The doctor’s office was warm and carpeted. He had a shelf of books, although I don’t remember what they were or were about. I imagine some were medical textbooks. He performed a physical exam that seemed at the same time unnecessary and strangely medical. Still, I hoped would be injected with this particular kind of magic and systems thinking that I expected—that he would look at me and declare me to have too much phlegm or give me some insights into my general state and appearance that had been handwaved as “normal” by the blood tests and various other medical practitioners I’d been to.
I had tracked my food for a week. For breakfast, I had cereal (the healthy kind), skim milk, coffee, and fruit. He held this paper in front of him, and I awaited his thoughts.
“You should stop eating dairy,” he said, not looking up, “It’s not that good for us.” I assumed “us” meant “us humans.” He didn’t elaborate, stating it as if I were apparent.
I remember this 16 years later, although I’m sure he said more things in that appointment.
What does it mean to make these statements to patients? Sometimes, I find myself explaining things, elaborating, discussing how we might try a dairy elimination diet, and making connections between the properties of dairy or this client’s experience with dairy (bloating, inflammation, eruptions of cystic acne).
I was bloated and inflamed with cystic acne, but I don’t remember if I stopped putting milk in my cereal that day. I distinctly remember a year later indulging in a frothy milk latte in a café in Cartagena, Colombia, writing in my journal that I expected it would bloat me and combine poorly with the insufferable heat and humidity outside.
The other day, I was visiting with my friend and naturopathic colleague, playing with her baby on the floor and talking about practice, health, and medicine. I was speaking about the pressure I feel when working with a new patient to solve their problems in the first visit. Often, no one had even acknowledged their problems before, and here was my task to not only acknowledge but already know about and have a solution for these problems. I remember attributing this same magic to the naturopathic doctor I saw in 2008.
My friend nodded, “Many of our solutions are just band-aids. It takes years to shift our thinking and behaviours to make long-term changes to our health.” I remember eating Tiramisu years after this 2008 appointment, developing painful cysts the next day.
One thing was certain: I remembered his (perhaps offhand) remark and started making connections, even if they didn’t lead to long-term behavioural changes.
I still sometimes eat dairy. At this friend’s house, we each had a Greek salad with chicken and all the fixings, including feta cheese. It was delicious. The next day, my skin looked okay. All in all, I’m pretty good at avoiding cow’s milk.

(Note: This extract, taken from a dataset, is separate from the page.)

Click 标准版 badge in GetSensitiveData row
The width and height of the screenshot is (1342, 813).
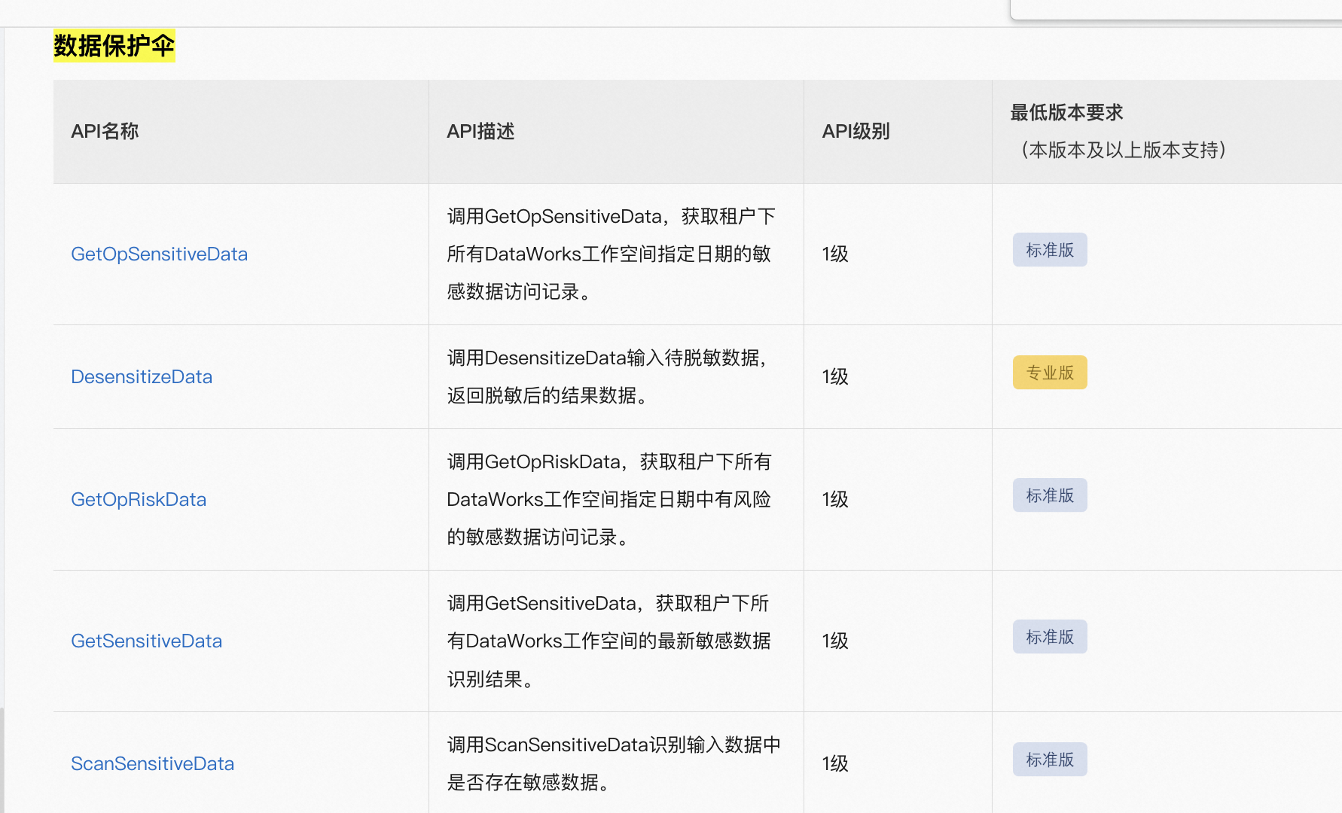pyautogui.click(x=1049, y=637)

I am more meticulous about avoiding gluten.
I don’t necessarily agree that dairy isn’t good for “us [humans].” I’m not even sure if it’s not good for me. Like most things, it’s nuanced and depends on the terrain (my stress levels, gut health), the type of dairy (organic, fermented) and the amount. So, maybe I’m not entirely convinced. Sometimes, it tastes so darn good, and I don’t care.
I suppose that hearing something is “not good for us” is insufficient for learning. Experiencing how something is not good for us, while better, is still probably not sufficient.
I suppose that sometimes we humans do things that aren’t good for us.
I suppose our lives, like healing, are works in progress.